German manufacturers were hit harder than the global average: revenue –4.1 %, new-car sales –2 %, and a sharp drop in China (their former profit engine).

EY expert Constantin Gall explicitly described the situation as a “deep crisis — for some companies even potentially existential.”

Major Individual Write-Downs (2025):

  • Stellantis (Peugeot, Fiat, Opel, Jeep etc.): ~€22 bn
  • Ford: ~€18–19.5 bn
  • Honda: up to ~€14.5–16 bn (announced pivot away from aggressive EV plans)
  • General Motors: ~€7 bn
  • Porsche (VW Group): ~€3.1 bn

Hybrids and efficient combustion engines proved far more resilient in Europe and the US, while Chinese brands (BYD etc.) continued gaining share with cheaper models.

Demand for pure battery EVs grew much slower than carmakers and policymakers had forecast once subsidies were cut or removed (Germany ended its big purchase bonus earlier due to budget reasons).
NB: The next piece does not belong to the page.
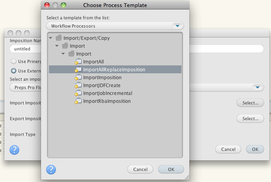Collapse the Import/Export/Copy tree node

pos(50,38)
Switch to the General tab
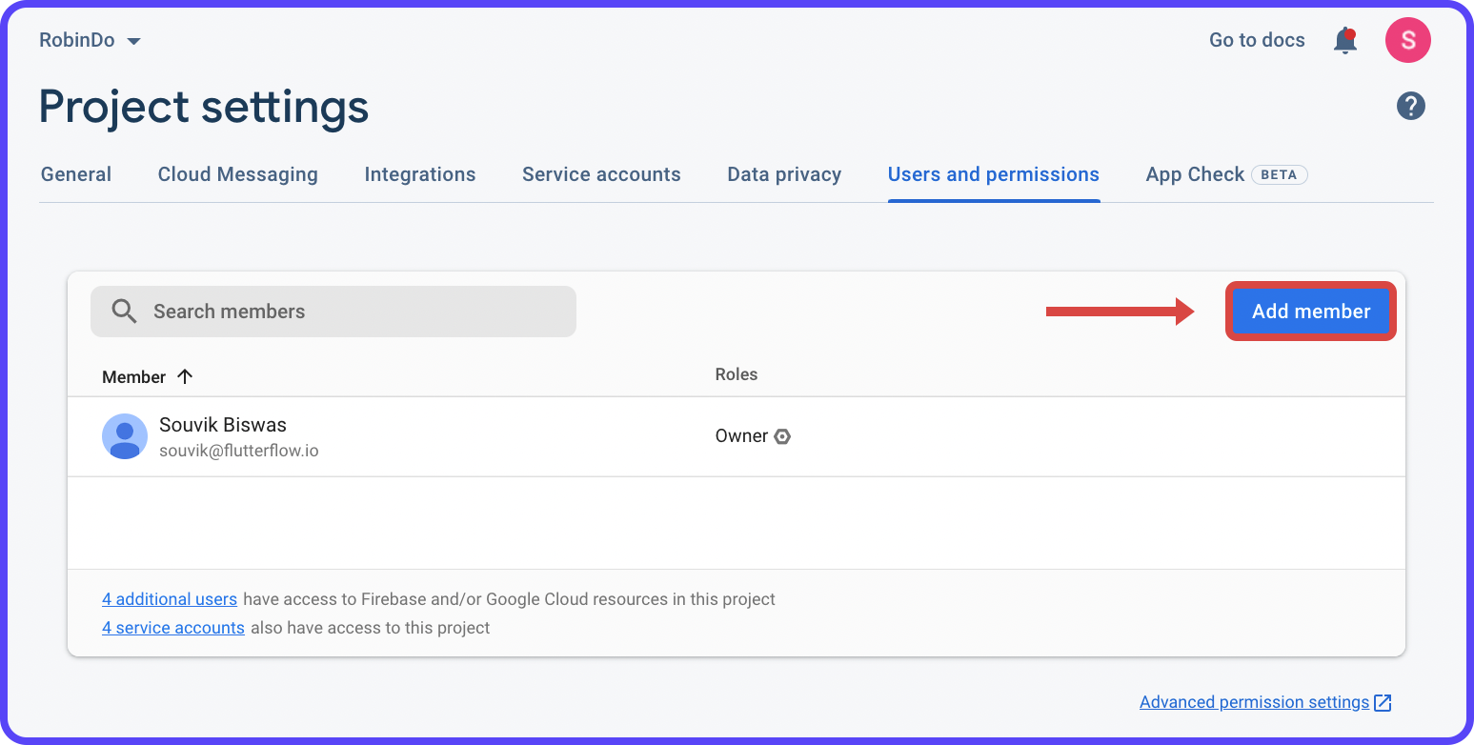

Persistent real-world barriers remained:

  • High purchase prices vs. hybrids/ICE
  • Charging infrastructure gaps and range anxiety
  • Higher electricity costs in some markets
  • Consumer preference for hybrids as a practical “bridge” technology

Add Chinese competition, US tariff/policy shifts, and high European energy/labor costs — and the overbuilt EV capacity became a “money pit.”

Carmakers are now reacting pragmatically: pausing battery plants, extending ICE/hybrid lifecycles in key segments, and reallocating capital. This is not a full retreat from electrification — global EV sales (led by China) are still rising — but a necessary reset to match actual customer demand and economics.
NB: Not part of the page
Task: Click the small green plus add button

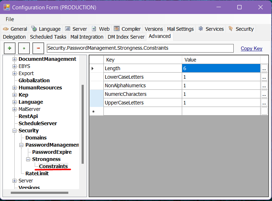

Germany’s auto sector (and its vast supplier network) is a cornerstone of exports and employment.

The combination of:

  • Massive prior EV investments under EU CO₂ rules and national green policies
  • China market share collapse
  • High domestic costs

…has triggered unprecedented restructuring talks (plant idlings, job cuts, multi-billion savings programs at VW and others). Older warnings (e.g., Der Spiegel 2024 “Electric Shock”) have now materialised in hard numbers. BMW still posted a respectable 7.6 % margin, while Toyota, Suzuki, and Kia topped profitability lists with hybrid-heavy strategies.

The €60 billion figure is factual and underscores a painful reality check: top-down mandates and overly optimistic corporate forecasts met stubborn market signals. Rigid ideology (rapid forced full electrification) collided with customer choice, infrastructure reality, and competition. The industry is correcting course toward a technology-neutral mix — efficient ICE, strong hybrids, and BEVs where they genuinely make sense for buyers.

It’s not the end of electric cars — Chinese brands are thriving, and technology will keep improving — but a stark reminder that top-down timelines and subsidies can’t override economics and customer choice forever.

Germany’s car heartland is now adapting the hard way: slower, more pragmatic decarbonization paired with hybrids and targeted incentives looks like the viable path forward.